Hayk Bzhishkyan


Hayk Bzhishkyan, Gaya Gai, was a Soviet military commander of the Russian Civil War and Polish-Soviet War.

Biography

Hayk was born in Tabriz, Iran, to a family of teachers; his mother was Persian and his father an Armenian socialist who had taken refuge from Tsarist authorities in Persia during the 1880s. He returned to Russia in his teens, was an activist and journalist in Tiflis, where he studied at the Armenian Theological Seminary, and spent five years in jail for revolutionary activities before he was drafted in 1914. Because of his background, Gai had been assigned to the Turkish front, where repeated bravery under fire won him a battalion commander's stars, the Cross of St. George, and the Order of St. Anna, all awarded by General Nikolai Yudenich. Captured by the Turks, he escaped and returned, badly wounded, to Russia on the eve of the February Revolution. During World War I, Bzhishkyan rose to the rank of captain. Gai had become a Bolshevik before the October Revolution. He became a military commander in 1918, when he fought against the Czech Legion and the Orenburg Cossacks of ataman Alexander Dutov.
During the Polish–Soviet War of 1920, he helped Tukhachevsky drive the Poles back to Warsaw.
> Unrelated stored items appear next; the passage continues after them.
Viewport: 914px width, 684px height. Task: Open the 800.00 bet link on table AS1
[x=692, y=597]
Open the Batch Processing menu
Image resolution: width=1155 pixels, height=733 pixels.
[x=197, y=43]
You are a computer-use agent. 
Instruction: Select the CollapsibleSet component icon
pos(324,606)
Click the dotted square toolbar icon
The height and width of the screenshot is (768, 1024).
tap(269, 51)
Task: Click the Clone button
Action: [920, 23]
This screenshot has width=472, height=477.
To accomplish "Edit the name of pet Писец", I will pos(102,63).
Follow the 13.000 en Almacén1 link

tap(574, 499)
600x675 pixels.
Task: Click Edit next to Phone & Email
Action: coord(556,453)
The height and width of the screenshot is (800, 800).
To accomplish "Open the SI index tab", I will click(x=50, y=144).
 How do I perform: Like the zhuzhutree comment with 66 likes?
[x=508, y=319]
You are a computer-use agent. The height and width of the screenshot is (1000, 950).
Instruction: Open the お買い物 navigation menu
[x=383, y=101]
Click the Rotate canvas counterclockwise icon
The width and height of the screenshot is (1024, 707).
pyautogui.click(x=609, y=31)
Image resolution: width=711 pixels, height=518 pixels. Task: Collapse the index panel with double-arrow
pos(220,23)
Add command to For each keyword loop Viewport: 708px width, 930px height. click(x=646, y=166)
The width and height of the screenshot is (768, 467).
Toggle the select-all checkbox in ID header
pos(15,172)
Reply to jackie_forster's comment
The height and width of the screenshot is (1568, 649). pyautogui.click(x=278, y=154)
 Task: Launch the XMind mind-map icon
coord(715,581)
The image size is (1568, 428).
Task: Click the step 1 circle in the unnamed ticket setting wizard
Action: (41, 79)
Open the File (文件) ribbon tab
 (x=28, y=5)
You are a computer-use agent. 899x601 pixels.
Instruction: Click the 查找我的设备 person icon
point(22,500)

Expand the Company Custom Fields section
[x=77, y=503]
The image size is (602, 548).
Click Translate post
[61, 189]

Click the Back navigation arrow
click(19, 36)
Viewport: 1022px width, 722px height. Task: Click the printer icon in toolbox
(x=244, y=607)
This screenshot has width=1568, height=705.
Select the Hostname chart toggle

Gai was appointed commander of the III Cavalry Corps, attached to the IV Army, and consisting of the 10th Division and the 15th Division, with the 164th Rifle Brigade in support. In Tukhachevsky's plan, the role assigned to the Kavkor was "of the utmost importance". It was to operate on the extreme right wing of the Soviet advance and turn the flank of the Polish defence lines, thus allowing them to be rolled up by the attacking armies. The Kavkor advanced rapidly, taking Vilnius on July 14, Grodno on July 22, reaching the Vistula in the second week of August, and cutting the crucial Warsaw-Gdańsk railway.
However, the Polish counter-attack resulted in the encirclement of the IV Army. Gai's Kavkor attempted to break out. After several engagements, it was finally pinned against the German border by the pursuing Poles. The Kavkor crossed the border on August 26, and Gai was interned by the Germans in the Salzwedel camp near Berlin.
Bzhishkyan was the People's Commissar of the Army and Navy of the Armenian SSR and later a military history lecturer and researcher in 1922. From 1924 to 1925, he was the chief of the military garrison in Minsk. In 1926, he continued his studies at the Military Academy of the General Staff. Upon graduation in 1927, Bzhishkyan managed the Frunze department. He was a professor and the Head of the Department of War History and Military Art in the Zhukovsky Air Force Engineering Academy from 1933 to 1935.
He was twice awarded with the Order of the Red Banner; in 1919 for battles in the Volga Region of 1918 and in 1920 for the Polish campaign.

Arrest and death

In June 1935, he was dismissed from all his posts and the army and was also expelled from the Communist party. On 3 July 1935, he was arrested and accused of "creating a military-fascist organization in the Red Army" by the Military Collegium of the Supreme Court of the USSR. He was also accused of having a private conversation with a non-party while drunk and stating, "it is necessary to remove Stalin". On 15 October 1935, Bzhishkyan was sentenced by the Special Council of the NKVD on charges of involvement in the counter-revolutionary group to 5 years in detention camps. While being sent to the Yaroslavl prison on 22 October 1935, he ran, but after a few days he was arrested by the NKVD.
He spent two years in detention. On 11 December 1937, during the Great Purge, Bzhishkyan was shot. His books were declared politically harmful and banned. After Stalin's death, he was rehabilitated on 21 January 1956 and restored in the party posthumously.

Memory

The town of Gai, Armenia, was renamed in his honor. A USSR postage stamp of Bzhishkyan's portrait was made in 1967. The passenger river motor ship Komdiv Gai bears his name, although according to his rank, it should be Komkor Gai, as Gai was a Commander of Corps. There are streets named after him in the cities of Grodno, Minsk, Samara, Orenburg and Stary Oskol. Guy Boulevard in Togliatti is also named for Bzhishkyan.

Honors and awards

;Russian Empire
;Soviet Union
Bzhishkyan is also an honorary citizen of Minsk.

Commands

Hayk Bzhishkyan commanded some regiments, divisions and higher military formations:
Hayk's first name is sometimes given as Gaia, Гая, or Gai, as well as Ghaia or Ghai; the patronymic is sometimes spelt as "Dimitrievich" or "Dimitriyevich" or "Dmitriyevich"; the last name also spelt as Bzhishkyants ; in Polish sources related to Polish-Soviet War he is referred to as either Gaj Brzyszkian, Gaj Dimitrijewicz Gaj or Gaj-Chan, or Gay-Khan. His first name, Гайк, is a Russian transliteration of "Haik", which was further corrupted in various Latinizations.